What you should do - Using the data below, return the stretch from the line that contains "Milton Volleyball (378, 960)" through the line that contains "SmartTrack (125, 1259)", both included, exactly as it stands and nothing beyond it.

Dataset excerpts:
======
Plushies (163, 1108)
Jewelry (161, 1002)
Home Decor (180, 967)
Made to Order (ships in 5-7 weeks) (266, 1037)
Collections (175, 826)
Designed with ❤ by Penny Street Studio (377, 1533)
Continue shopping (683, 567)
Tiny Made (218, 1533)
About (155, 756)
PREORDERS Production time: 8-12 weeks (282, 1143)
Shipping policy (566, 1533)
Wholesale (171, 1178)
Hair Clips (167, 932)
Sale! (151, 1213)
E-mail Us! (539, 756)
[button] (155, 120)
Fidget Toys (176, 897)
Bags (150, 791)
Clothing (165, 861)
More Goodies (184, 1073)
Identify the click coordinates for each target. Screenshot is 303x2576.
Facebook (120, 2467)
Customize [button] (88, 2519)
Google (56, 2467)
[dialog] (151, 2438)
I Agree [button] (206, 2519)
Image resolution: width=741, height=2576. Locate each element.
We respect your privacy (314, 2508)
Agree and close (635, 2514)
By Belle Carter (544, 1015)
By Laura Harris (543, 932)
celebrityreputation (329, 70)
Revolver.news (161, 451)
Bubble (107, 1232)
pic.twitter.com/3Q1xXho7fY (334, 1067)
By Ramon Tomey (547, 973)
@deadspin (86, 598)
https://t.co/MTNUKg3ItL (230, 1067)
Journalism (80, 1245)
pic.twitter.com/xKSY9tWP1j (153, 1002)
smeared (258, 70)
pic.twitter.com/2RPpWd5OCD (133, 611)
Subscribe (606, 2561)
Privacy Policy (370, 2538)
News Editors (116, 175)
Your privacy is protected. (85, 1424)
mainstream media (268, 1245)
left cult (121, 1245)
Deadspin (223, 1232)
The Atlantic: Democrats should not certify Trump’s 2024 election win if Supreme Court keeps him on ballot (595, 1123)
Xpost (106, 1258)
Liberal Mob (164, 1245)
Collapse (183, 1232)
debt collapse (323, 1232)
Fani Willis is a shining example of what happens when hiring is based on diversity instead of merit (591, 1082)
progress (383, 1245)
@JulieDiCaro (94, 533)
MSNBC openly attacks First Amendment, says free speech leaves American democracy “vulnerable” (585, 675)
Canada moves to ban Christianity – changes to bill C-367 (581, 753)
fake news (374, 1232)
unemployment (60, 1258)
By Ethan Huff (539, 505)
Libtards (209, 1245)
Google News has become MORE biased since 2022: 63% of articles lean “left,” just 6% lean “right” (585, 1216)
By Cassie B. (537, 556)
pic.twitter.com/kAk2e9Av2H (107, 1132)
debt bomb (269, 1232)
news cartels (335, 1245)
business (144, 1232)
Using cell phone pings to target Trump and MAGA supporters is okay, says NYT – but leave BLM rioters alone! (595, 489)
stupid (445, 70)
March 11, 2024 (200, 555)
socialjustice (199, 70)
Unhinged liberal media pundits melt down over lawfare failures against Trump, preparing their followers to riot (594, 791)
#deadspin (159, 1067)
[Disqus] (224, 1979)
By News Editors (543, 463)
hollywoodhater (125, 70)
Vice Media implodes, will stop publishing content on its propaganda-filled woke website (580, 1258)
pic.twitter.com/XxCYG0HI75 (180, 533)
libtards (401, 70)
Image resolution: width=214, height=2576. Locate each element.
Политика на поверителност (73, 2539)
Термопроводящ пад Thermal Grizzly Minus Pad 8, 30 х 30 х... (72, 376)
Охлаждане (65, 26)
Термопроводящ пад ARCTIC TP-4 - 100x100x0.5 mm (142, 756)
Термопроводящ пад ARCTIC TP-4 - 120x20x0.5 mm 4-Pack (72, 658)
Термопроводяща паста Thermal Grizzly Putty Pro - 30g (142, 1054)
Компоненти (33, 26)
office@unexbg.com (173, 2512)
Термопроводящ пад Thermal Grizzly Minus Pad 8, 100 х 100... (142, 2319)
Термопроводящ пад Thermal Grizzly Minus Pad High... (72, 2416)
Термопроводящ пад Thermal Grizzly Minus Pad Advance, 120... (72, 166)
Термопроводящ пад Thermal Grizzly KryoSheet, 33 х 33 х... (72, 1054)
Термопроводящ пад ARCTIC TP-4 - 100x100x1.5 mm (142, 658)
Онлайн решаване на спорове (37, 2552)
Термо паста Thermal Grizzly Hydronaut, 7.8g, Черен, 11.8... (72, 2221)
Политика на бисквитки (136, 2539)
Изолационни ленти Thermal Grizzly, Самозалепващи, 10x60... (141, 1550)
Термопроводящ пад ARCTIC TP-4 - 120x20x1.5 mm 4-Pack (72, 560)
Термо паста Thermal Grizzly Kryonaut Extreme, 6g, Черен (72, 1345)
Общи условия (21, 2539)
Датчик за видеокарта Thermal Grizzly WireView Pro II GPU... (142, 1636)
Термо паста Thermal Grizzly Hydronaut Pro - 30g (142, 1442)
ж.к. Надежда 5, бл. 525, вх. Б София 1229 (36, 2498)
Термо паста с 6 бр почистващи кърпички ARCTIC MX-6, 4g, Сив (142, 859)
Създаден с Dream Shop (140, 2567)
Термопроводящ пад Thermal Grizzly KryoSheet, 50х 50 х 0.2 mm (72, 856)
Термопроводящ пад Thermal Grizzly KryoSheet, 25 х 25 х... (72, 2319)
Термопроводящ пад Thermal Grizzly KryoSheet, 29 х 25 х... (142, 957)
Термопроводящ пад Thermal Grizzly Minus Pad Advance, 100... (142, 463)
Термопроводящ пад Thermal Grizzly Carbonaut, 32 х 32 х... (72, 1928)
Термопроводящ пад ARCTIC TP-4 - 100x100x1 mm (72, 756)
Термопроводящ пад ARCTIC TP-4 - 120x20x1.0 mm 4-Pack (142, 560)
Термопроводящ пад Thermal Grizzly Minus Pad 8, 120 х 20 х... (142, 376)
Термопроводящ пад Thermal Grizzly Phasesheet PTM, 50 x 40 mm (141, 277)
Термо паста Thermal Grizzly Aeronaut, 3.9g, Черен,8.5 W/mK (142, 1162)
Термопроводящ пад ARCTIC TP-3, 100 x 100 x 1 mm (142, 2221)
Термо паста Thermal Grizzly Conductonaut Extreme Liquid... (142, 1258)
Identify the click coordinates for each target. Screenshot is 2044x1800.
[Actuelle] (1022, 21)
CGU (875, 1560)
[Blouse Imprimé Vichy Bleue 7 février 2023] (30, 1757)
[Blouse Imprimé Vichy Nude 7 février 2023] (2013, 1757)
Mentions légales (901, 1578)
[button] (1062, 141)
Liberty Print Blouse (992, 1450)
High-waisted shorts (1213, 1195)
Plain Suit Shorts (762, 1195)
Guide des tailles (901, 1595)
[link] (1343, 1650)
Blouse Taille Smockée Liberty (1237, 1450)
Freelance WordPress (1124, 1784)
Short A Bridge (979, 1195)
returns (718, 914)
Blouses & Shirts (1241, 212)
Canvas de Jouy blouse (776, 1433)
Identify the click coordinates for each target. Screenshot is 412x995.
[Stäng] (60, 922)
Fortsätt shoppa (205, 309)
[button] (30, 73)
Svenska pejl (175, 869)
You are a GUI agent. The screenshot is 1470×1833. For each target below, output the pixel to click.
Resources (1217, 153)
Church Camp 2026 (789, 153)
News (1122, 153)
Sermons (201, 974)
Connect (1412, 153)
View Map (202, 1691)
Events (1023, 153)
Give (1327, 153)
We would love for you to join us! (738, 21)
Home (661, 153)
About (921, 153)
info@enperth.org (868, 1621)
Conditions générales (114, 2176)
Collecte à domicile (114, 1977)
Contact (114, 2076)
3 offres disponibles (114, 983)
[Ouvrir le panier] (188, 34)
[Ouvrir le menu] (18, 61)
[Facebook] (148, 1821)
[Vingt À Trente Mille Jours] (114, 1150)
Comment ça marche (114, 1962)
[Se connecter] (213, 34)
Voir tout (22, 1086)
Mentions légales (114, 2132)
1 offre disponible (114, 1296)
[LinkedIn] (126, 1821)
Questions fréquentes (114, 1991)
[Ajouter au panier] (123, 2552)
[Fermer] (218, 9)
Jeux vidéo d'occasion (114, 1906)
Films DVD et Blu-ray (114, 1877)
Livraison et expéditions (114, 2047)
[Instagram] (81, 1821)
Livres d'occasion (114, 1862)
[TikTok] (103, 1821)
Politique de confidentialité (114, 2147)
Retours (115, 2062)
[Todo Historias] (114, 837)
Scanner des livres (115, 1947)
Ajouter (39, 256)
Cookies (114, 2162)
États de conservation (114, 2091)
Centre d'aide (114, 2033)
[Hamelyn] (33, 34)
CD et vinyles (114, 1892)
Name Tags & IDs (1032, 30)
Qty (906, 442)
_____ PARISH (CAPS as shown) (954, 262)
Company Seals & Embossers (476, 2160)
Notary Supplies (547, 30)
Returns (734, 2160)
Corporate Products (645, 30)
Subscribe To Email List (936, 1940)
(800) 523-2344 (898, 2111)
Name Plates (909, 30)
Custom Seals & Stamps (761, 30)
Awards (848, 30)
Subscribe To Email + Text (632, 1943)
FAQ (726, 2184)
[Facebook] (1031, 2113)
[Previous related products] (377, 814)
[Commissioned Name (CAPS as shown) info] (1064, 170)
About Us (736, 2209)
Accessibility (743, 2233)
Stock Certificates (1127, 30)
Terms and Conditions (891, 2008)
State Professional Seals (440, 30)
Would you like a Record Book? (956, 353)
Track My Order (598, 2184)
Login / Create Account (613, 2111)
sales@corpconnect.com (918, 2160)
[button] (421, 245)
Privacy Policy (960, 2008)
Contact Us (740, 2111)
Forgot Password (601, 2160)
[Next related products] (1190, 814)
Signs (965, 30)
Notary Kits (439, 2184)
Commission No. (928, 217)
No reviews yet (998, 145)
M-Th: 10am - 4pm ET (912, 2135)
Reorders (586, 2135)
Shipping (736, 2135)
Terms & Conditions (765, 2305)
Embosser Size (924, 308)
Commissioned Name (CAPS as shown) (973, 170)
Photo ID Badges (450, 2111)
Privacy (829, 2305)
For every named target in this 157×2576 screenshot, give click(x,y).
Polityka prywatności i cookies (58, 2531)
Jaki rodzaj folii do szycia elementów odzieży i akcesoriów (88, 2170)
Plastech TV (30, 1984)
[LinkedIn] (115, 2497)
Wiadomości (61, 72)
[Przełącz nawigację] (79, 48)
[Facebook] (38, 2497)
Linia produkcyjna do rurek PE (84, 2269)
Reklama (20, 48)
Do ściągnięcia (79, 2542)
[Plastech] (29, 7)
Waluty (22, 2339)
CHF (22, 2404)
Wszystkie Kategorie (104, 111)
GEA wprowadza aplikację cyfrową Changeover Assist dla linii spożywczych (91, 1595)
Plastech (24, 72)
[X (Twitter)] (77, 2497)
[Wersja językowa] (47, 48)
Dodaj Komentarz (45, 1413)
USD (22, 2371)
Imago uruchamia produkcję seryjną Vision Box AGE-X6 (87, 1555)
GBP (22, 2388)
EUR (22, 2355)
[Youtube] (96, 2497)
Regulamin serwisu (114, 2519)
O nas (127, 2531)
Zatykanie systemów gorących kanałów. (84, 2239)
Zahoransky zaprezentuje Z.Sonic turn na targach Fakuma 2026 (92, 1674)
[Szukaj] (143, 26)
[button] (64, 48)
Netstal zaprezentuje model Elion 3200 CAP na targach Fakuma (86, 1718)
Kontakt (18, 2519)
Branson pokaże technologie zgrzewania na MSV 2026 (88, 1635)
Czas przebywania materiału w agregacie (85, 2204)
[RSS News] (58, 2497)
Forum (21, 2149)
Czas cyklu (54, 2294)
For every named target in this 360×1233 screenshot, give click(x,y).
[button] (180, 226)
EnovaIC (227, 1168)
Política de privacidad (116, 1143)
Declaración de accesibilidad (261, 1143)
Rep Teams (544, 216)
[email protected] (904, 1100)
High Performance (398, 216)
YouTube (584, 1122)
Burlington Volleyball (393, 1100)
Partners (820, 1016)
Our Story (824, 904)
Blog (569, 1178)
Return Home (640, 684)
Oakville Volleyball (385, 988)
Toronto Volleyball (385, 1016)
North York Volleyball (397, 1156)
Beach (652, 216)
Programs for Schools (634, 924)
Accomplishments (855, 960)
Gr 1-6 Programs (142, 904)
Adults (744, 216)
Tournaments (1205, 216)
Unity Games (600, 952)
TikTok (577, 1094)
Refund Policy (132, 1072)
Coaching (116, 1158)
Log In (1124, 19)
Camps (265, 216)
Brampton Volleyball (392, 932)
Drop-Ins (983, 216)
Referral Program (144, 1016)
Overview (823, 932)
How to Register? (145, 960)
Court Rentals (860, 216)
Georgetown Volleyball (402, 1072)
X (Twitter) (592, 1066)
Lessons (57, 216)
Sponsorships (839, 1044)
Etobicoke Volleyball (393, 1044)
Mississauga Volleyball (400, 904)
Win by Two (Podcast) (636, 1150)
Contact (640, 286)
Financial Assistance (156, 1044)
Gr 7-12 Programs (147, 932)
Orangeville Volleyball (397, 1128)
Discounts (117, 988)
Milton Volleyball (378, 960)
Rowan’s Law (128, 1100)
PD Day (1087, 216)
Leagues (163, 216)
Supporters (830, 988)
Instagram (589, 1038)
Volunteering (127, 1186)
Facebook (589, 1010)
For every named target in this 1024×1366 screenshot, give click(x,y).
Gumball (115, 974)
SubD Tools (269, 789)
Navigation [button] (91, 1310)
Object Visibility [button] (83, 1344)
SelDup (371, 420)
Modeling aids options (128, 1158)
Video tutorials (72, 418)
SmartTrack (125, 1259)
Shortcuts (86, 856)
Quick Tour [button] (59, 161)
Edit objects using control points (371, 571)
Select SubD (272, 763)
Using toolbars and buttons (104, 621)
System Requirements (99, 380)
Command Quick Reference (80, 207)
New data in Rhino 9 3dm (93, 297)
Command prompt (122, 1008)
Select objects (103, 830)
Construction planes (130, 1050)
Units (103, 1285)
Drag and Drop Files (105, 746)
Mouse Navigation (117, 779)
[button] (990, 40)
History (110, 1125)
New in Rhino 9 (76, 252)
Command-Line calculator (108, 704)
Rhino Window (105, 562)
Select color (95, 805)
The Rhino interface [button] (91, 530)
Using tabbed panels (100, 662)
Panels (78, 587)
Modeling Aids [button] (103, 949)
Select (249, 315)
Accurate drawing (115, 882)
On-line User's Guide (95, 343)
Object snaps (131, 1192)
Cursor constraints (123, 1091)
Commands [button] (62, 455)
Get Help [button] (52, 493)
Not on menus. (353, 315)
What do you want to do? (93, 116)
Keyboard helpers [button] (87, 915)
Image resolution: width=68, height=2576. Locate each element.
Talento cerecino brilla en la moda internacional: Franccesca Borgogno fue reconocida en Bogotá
======
Result of this exercise -
Milton Volleyball (378, 960)
Rowan’s Law (128, 1100)
PD Day (1087, 216)
Leagues (163, 216)
Supporters (830, 988)
Instagram (589, 1038)
Volunteering (127, 1186)
Facebook (589, 1010)
For every named target in this 1024×1366 screenshot, give click(x,y).
Gumball (115, 974)
SubD Tools (269, 789)
Navigation [button] (91, 1310)
Object Visibility [button] (83, 1344)
SelDup (371, 420)
Modeling aids options (128, 1158)
Video tutorials (72, 418)
SmartTrack (125, 1259)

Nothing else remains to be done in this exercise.